It seems there are more such kind of files (was 1, now 83), see screenshot below: image

rtisma commented 6 years ago

@junjun-zhang please review the link below https://dcc.icgc.org/repositories?filters=%7B%22file%22:%7B%22study%22:%7B%22is%22:%5B%22PCAWG%22%5D%7D,%22software%22:%7B%22is%22:%5B%22_missing%22%5D%7D%7D%7D&files=%7B%22from%22:1,%22size%22:25%7D

there seems to be 3000+ files now using the same filter as in your description. I still see the data type and software missing for https://dcc.icgc.org/repositories/files/FI206869

so i will continue looking into that.

rosibaj commented 6 years ago

Discussion in planning: Looking at the portal, files with the correct data types are held in GNOS repositories. Metadata was being inherited from GNOS metadata - 2 GNOS repositories have been removed and the metadata associated with the removed repositories is not being carried into the portal now that they have been removed.

Solution: May need to add data. Kevin to determine!

rtisma commented 6 years ago

Issue seems to be https://github.com/icgc-dcc/dcc-repository/blob/develop/dcc-repository-client/src/main/java/org/icgc/dcc/repository/client/core/RepositoryFileCombiner.java#L141

in the merge step of the dcc-repository-client, the order of the files dictates which value will be used. if 1 repo has a different value than the other repos for the same file, and if that repo is processed first, its value will be merged. This is a byproduct of no conflict resolution for dcc-repository.

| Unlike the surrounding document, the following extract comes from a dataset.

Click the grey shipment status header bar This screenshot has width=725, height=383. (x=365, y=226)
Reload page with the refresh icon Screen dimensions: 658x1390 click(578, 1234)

rtisma commented 5 years ago

As another example https://dcc.icgc.org/repositories/files/FI815862

i missing the software field. After lookiong at the associated analysis object from song:

curl -X GET --header 'Accept: application/json' 'https://song.cancercollaboratory.org/studies/RECA-EU/analysis/d6ea916a-609e-42fd-be75-571cdce4f592'

i see that software is also missing on song, and since song-aws and song-collab both dont have the field, its clear why the field is missing.